Texte fourni:
****************************************

De mémoire de lecteur de romans de chez Minuit, je ne me souviens pas avoir eu entre les mains un tel pavé. Certes, j’ai commencé à lire les auteurs de cette maison à partir du milieu des années 90. Mon tout premier livre a été Les Grandes blondes de Jean Echenoz (1995). Mais celui qui nous intéresse aujourd’hui est Laurent Mauvignier, prix Goncourt 2025 à l’unanimité générale.


Un livre qui, de prime abord, peut sembler un peu ardu. Mais une fois installé dans l’histoire, une fois que l’on s’est habitué à la petite musique et au style de Laurent Mauvignier, que l’on s’est attaché à cette écriture si riche qui nous ramène aux grands écrivains du XIXᵉ siècle (Balzac ou Zola pour n’en citer que deux), alors on peut commencer à se régaler de cette lecture, qui gagne en intensité et en beauté au fil des quatre-vingts et quelques chapitres qui composent ce livre.


Des heures de lecture passionnantes durant lesquelles on découvre, sur deux générations et même un peu plus, l’histoire d’une famille entre la fin du XIXᵉ et le début du XXᵉ siècle. Avec eux, on va traverser les deux guerres. On va apprendre à connaître Marie-Ernestine et sa fille Marguerite, les deux personnages principaux du roman, mais aussi tous les autres : Jules, Firmin, Jeanne-Marie… Des gens issus du monde rural, propriétaires terriens, exploitants agricoles, vivant dans le hameau de La Bassée, en Touraine.


Par son style, par ses tournures de phrases, par son emploi des temps, par la richesse des descriptions, la caractérisation si subtile des personnages, la beauté de l’évocation des sentiments, la manière d’aborder la violence des rapports humains au sein de cette famille avec tant de délicatesse, les drames, les rebondissements qui nourrissent le récit à un rythme régulier, les morceaux de bravoure inoubliables que constituent certaines scènes (la nuit de noces de Marguerite et Jules, ou encore la découverte de l’adultère de son mari par Madame Claude), ce roman restera gravé dans nos mémoires pendant longtemps.


Car plus que cette maison vide, dont on dira finalement peu de choses dans le récit, comparé à ce qu’il est dit de ses occupants , c’est avant tout la dramaturgie du livre, les événements banals ou tragiques qui s’y sont produits, les gens qui ont vécu là que l’on retiendra. Et avant tout Marie-Ernestine et Marguerite, la mère et la fille, deux femmes si distantes, si différentes l’une de l’autre et pourtant unie par le destin.

****************************************

Données à examiner:
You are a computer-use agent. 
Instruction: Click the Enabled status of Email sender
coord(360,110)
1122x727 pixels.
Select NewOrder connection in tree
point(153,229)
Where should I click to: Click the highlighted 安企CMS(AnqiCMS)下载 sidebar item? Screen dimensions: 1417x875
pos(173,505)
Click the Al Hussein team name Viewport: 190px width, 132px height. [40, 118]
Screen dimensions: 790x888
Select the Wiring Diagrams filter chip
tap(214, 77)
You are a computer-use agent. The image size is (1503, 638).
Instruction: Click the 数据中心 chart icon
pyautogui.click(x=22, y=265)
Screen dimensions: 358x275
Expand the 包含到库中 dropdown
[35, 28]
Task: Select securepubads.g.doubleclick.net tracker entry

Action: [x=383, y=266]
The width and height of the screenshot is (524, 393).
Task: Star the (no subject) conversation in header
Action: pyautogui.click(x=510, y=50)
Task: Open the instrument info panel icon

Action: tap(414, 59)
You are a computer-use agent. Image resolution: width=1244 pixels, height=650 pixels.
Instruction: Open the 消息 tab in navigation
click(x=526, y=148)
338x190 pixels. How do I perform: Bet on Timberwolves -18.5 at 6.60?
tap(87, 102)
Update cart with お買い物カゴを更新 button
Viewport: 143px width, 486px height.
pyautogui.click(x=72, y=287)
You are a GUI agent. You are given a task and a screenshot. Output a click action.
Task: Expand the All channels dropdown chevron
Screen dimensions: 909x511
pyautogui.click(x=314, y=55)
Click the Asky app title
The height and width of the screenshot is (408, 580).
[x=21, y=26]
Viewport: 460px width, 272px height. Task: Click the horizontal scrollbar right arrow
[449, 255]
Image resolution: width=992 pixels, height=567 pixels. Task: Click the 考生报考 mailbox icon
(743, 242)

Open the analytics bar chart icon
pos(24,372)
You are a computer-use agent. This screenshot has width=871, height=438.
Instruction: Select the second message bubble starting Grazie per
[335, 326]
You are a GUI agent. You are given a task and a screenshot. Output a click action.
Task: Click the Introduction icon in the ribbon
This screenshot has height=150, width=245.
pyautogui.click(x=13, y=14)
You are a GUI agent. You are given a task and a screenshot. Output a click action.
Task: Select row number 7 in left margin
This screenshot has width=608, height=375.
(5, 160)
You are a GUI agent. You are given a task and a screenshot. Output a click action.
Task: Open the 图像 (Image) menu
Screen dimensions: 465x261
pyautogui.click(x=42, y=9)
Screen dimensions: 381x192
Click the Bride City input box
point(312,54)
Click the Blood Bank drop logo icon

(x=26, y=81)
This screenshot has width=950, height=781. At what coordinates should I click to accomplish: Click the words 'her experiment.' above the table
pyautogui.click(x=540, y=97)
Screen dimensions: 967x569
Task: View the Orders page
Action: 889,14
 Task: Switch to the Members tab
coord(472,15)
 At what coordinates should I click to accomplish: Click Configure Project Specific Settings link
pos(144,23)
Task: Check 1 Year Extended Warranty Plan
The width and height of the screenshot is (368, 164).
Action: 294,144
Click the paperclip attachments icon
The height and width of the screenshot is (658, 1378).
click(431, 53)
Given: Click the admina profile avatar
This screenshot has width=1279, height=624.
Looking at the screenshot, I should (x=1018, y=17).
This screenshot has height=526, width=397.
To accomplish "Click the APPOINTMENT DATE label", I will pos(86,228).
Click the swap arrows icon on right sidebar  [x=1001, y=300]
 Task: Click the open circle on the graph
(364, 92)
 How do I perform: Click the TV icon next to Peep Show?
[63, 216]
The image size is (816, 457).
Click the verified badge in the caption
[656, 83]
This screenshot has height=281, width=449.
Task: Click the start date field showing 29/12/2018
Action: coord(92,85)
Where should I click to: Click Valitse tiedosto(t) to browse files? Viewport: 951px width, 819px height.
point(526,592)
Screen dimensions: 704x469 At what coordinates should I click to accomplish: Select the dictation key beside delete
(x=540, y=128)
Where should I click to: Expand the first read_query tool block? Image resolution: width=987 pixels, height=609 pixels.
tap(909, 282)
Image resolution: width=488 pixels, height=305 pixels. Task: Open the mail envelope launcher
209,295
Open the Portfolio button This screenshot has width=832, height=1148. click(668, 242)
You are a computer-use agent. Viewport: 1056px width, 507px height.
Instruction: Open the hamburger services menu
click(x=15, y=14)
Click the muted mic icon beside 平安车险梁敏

****************************************

Consigne 1: Recopiez fidèlement le passage du texte fourni compris entre "Des heures de" et "Bassée, en Touraine.", ces deux extrémités incluses.
Consigne 2: Dans quel hameau vit la famille dont le texte fourni retrace l'histoire ?
Les données n'interviennent pas dans ce travail.

Zone de réponse 1:
Des heures de lecture passionnantes durant lesquelles on découvre, sur deux générations et même un peu plus, l’histoire d’une famille entre la fin du XIXᵉ et le début du XXᵉ siècle. Avec eux, on va traverser les deux guerres. On va apprendre à connaître Marie-Ernestine et sa fille Marguerite, les deux personnages principaux du roman, mais aussi tous les autres : Jules, Firmin, Jeanne-Marie… Des gens issus du monde rural, propriétaires terriens, exploitants agricoles, vivant dans le hameau de La Bassée, en Touraine.

Zone de réponse 2: Dans le hameau de La Bassée, en Touraine.